[Stored data entries]

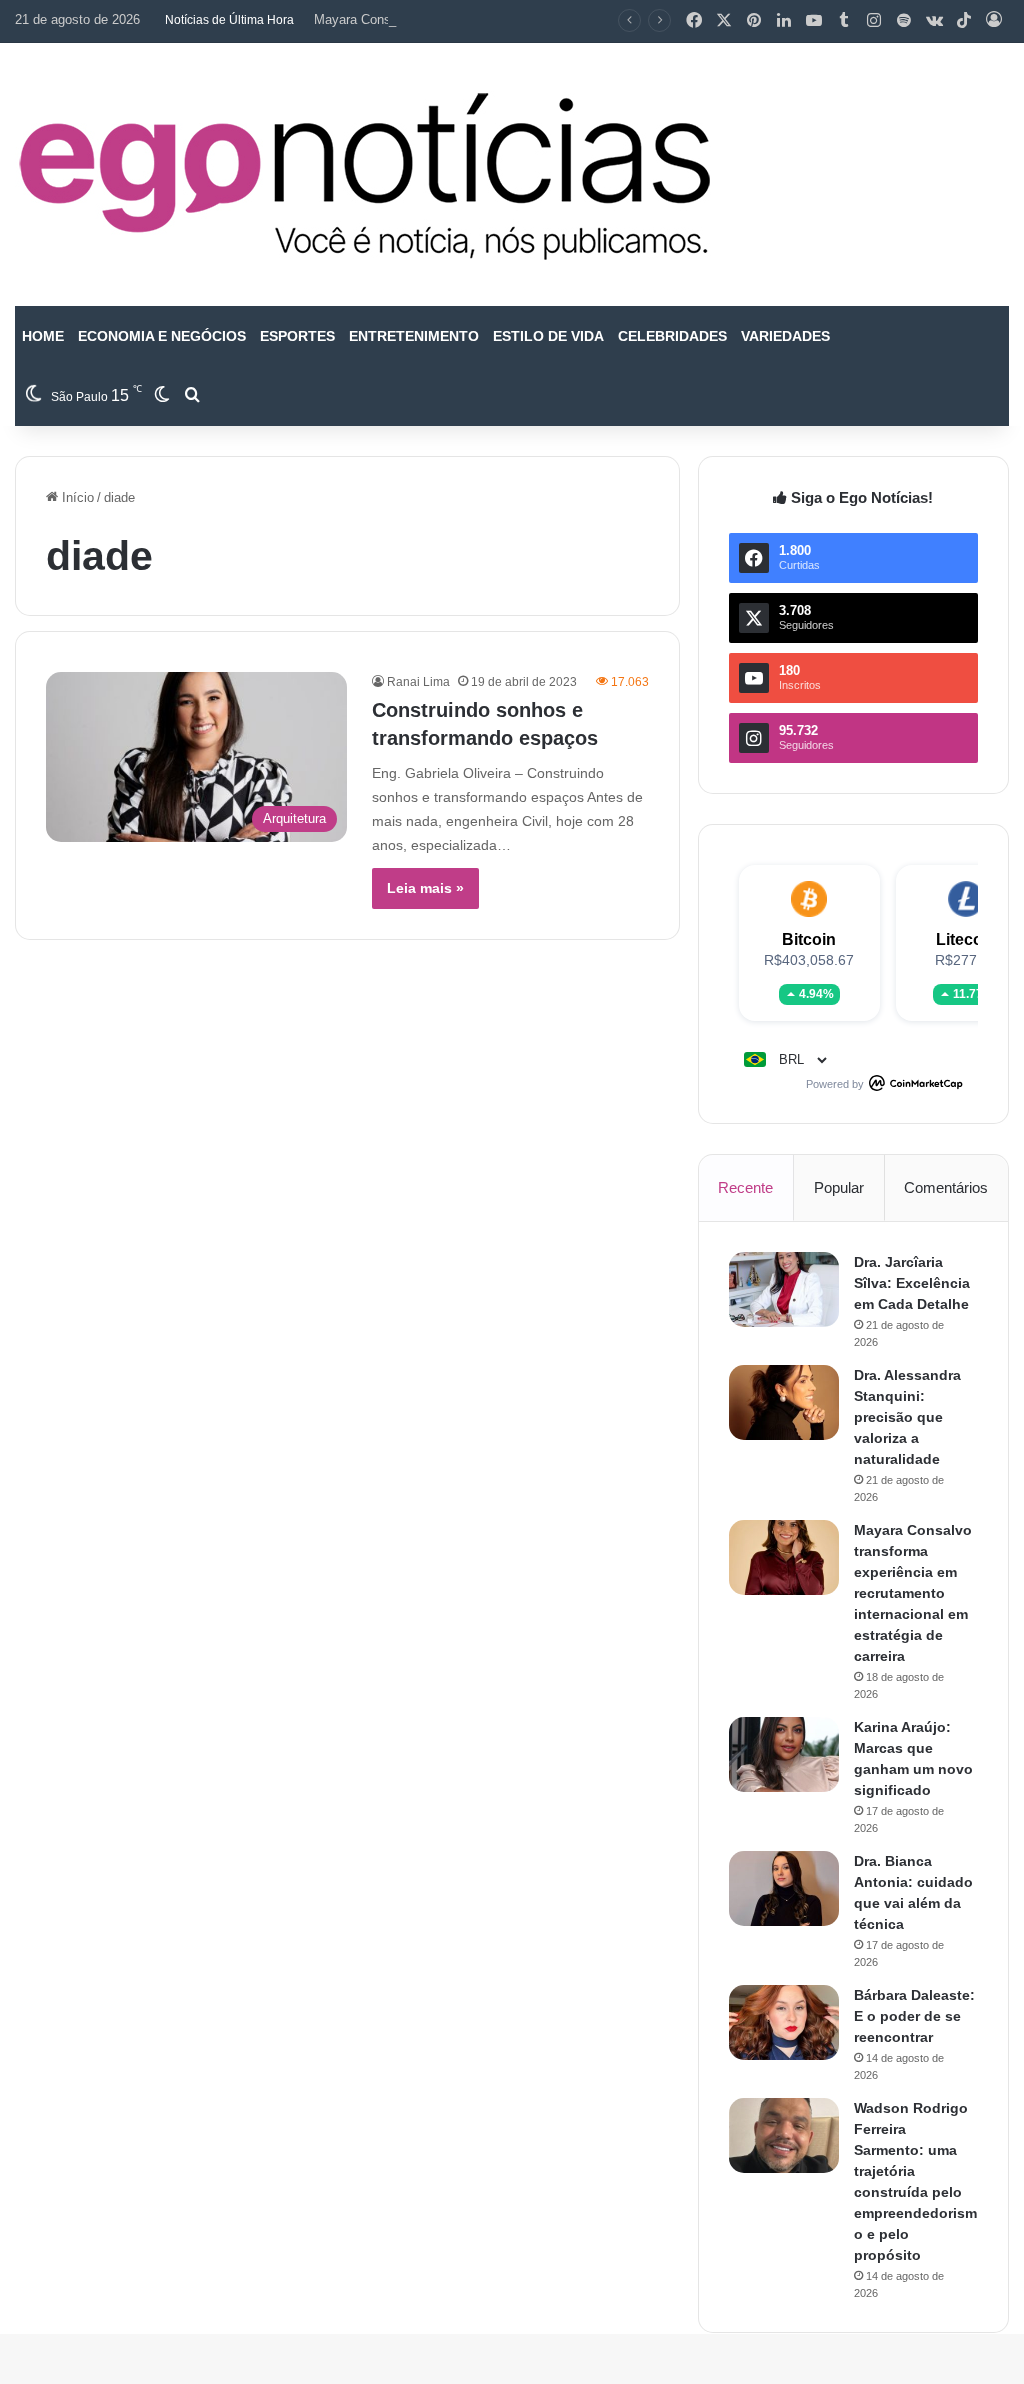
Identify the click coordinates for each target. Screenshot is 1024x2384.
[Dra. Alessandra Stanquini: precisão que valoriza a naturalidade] (784, 1402)
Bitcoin (809, 939)
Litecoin (966, 939)
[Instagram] (874, 21)
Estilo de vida (548, 336)
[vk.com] (934, 21)
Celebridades (672, 336)
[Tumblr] (844, 21)
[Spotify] (904, 21)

▶ Exercise description: Locate the line with "Bitcoin (809, 939)" in the entries above; extract it and every line after it, verbatim.

▶ Solution to this task:
Bitcoin (809, 939)
Litecoin (966, 939)
[Instagram] (874, 21)
Estilo de vida (548, 336)
[vk.com] (934, 21)
Celebridades (672, 336)
[Tumblr] (844, 21)
[Spotify] (904, 21)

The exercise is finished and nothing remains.